N’ayant pu, malgré mes démarches en ce sens, faire valoir mes droits en justice - j’ai en effet contacté des responsables, des institutions et personne n’a pour l’instant voulu m’apporter son soutien, pourtant nécessaire. Cela a eu toutefois le mérite de faire passer un petit peu mon témoignage - j’ai donc décidé de faire un scandale, le plus énorme possible et c’est pourquoi je fais circuler l’adresse de deux blogs que, pour l’instant, j’ai pu publier à la suite de ces démarches infructueuses, dans l’espoir qu’à force de tapage, cela suscite suffisamment d’interrogations de la part des gens pour que je puisse enfin voir les faits que je relate au moins examinés par la justice et être entendue. C’est tout ce que je demande.

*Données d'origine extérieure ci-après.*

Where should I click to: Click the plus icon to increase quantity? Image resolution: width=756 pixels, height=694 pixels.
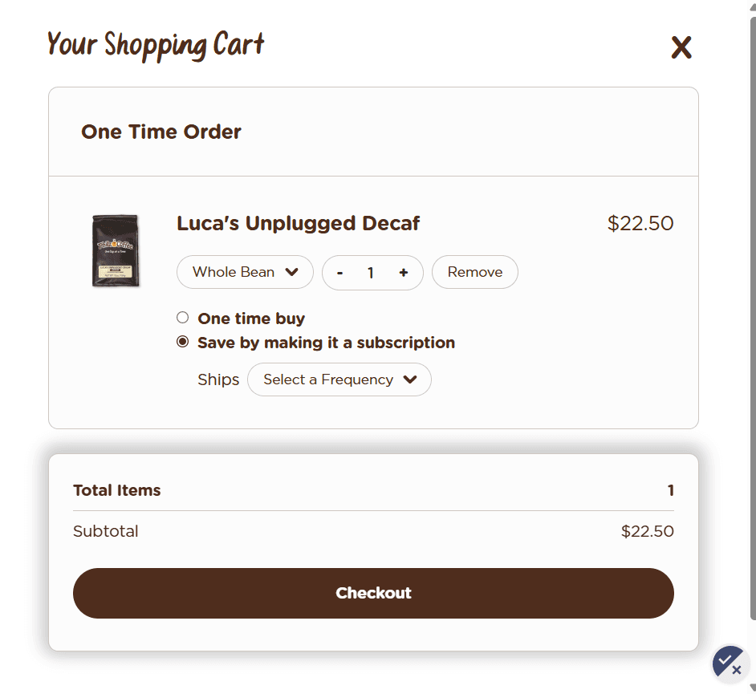click(403, 273)
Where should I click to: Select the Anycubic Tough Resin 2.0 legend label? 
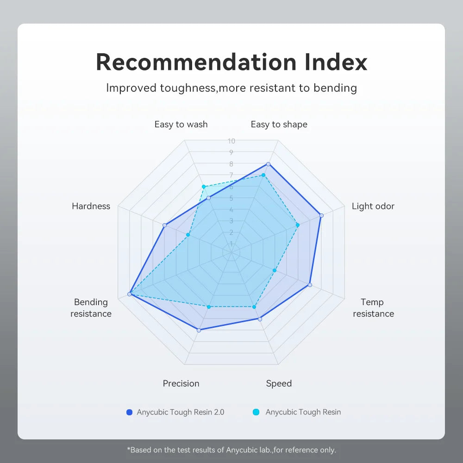(181, 412)
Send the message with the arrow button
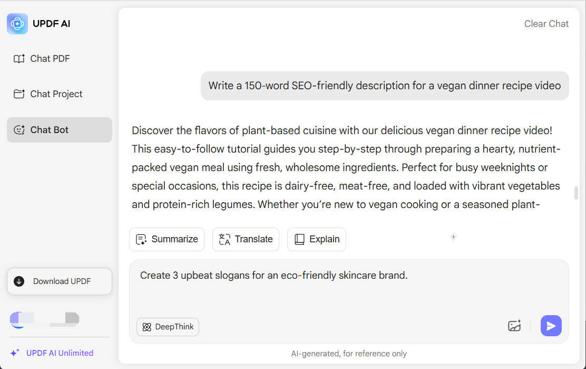The image size is (586, 369). pos(551,326)
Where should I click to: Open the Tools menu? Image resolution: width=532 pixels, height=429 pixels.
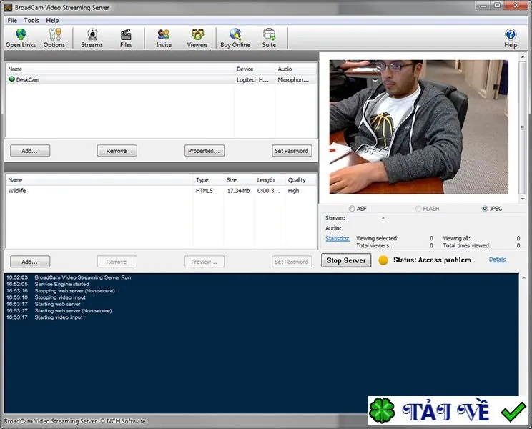(31, 20)
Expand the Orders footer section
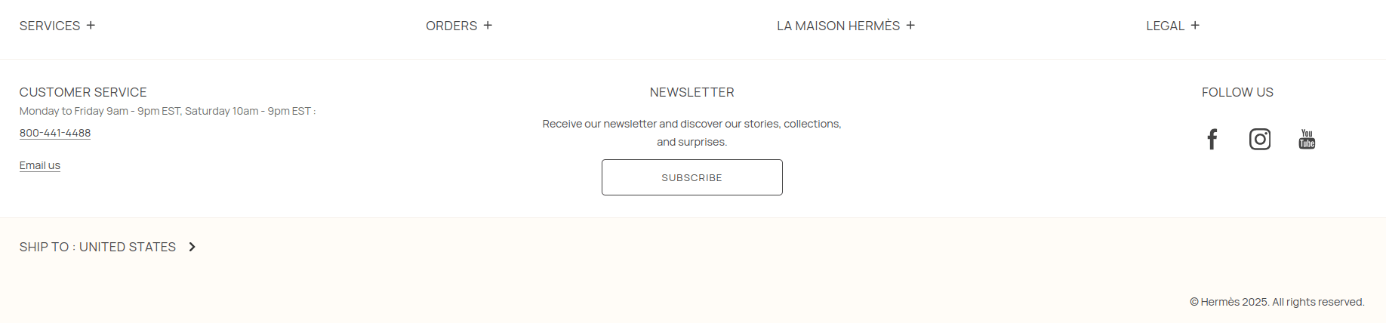Screen dimensions: 1386x323 [x=451, y=26]
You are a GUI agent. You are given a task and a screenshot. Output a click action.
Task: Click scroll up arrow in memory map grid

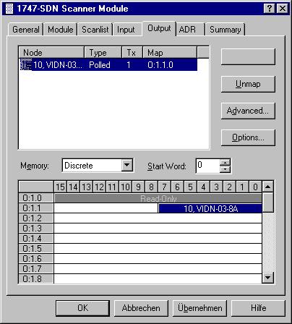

http://blog-etc-temoignage.blogspot.com/
http://swaplitteraire-nina.blogspot.com/
Haah, Nina, si seulement tu avais le courage de tes convictions et travaillais à visage découvert.
C'est bien pour ça que la justice ne t'accorde aucune importance et que le scandale que tu cherches a créer ne fait qu'ennuyer les gens.
Contrairement à mon habitude, je ne te souhaite pas la bienvenue sur ce blogue.
Richard, je suis sûr que «Nina» est sur l'automatique: le même message apparaît depuis un an ou deux sur tous les blogues de la nébuleuse thématique locale, l'un après l'autre. À quoi ça rime, je n'en sais rien: as-tu remarqué qu'il n'y a rien à tirer du contenu de sa page Web? Quelqu'un qui lirait ça avec toute la candeur et la bonne volonté du monde, n'arriverait pas à déterminer de quelle injustice «Nina» a été victime...
Je seconde Daniel : j'ai déjà essayé avec plein de bonne volonté de lire les blogues de "Nina".
Rien à en tirer.
Depuis, j'efface ses messages.
Nina m'a rendu visite dernièrement moi aussi!
En faisant une petite recherche, je me suis rendu compte qu'elle a déjà frappé sur ce blogue.
J'ai effacé le message, mais ça chignait contre Sarkozy je crois.